Search the data below for "stanem" and report how many lines contain it, with no other text.

Record set START

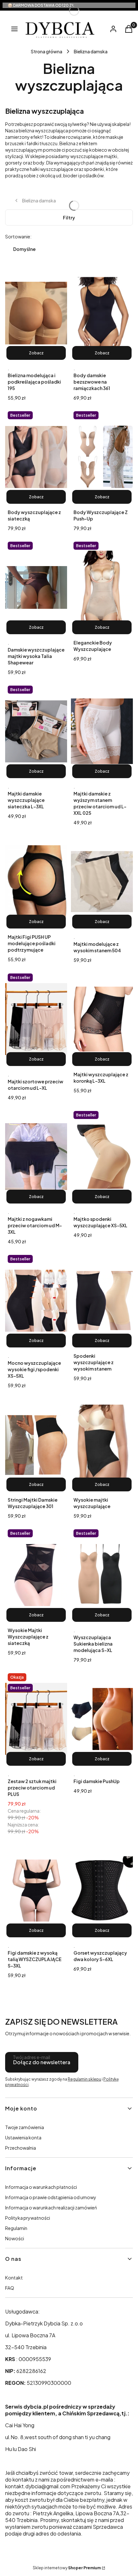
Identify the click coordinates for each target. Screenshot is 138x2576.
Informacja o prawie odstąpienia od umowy (50, 2197)
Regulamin (16, 2228)
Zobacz (36, 353)
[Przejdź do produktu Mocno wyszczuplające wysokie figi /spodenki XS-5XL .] (36, 1300)
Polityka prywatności (27, 2218)
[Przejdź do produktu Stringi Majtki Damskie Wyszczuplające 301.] (36, 1444)
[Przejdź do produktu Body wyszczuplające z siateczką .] (36, 457)
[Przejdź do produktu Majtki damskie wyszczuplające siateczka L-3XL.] (36, 731)
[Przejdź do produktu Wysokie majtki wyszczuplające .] (102, 1444)
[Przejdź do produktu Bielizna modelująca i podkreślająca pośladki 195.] (36, 313)
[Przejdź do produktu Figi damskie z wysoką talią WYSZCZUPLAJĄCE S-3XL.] (36, 1890)
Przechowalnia (20, 2148)
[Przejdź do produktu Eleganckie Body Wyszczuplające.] (102, 587)
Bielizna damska (91, 51)
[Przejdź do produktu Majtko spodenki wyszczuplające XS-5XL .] (102, 1156)
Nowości (14, 2238)
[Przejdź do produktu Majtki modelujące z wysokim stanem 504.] (102, 881)
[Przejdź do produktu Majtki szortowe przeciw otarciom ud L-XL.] (36, 1019)
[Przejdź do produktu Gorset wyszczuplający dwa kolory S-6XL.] (102, 1890)
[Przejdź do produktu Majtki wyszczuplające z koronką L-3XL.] (102, 1019)
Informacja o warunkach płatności (41, 2187)
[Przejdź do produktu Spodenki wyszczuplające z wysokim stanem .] (102, 1300)
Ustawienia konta (23, 2137)
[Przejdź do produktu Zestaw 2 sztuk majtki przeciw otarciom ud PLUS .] (36, 1719)
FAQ (9, 2288)
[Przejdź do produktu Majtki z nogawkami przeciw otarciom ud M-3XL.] (36, 1156)
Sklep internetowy (67, 2567)
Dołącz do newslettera (41, 2062)
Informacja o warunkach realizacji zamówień (51, 2207)
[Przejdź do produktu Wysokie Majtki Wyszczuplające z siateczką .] (36, 1575)
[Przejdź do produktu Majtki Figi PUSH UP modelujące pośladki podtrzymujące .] (36, 881)
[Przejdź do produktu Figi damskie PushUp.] (102, 1719)
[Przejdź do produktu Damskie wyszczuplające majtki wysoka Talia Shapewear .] (36, 587)
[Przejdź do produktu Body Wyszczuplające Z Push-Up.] (102, 457)
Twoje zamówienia (24, 2127)
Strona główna (46, 51)
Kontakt (14, 2277)
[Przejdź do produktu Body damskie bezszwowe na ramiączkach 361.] (102, 313)
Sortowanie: (18, 236)
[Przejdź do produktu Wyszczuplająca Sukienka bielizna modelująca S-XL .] (102, 1575)
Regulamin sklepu (84, 2079)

Record set END

→ Exercise answer: 2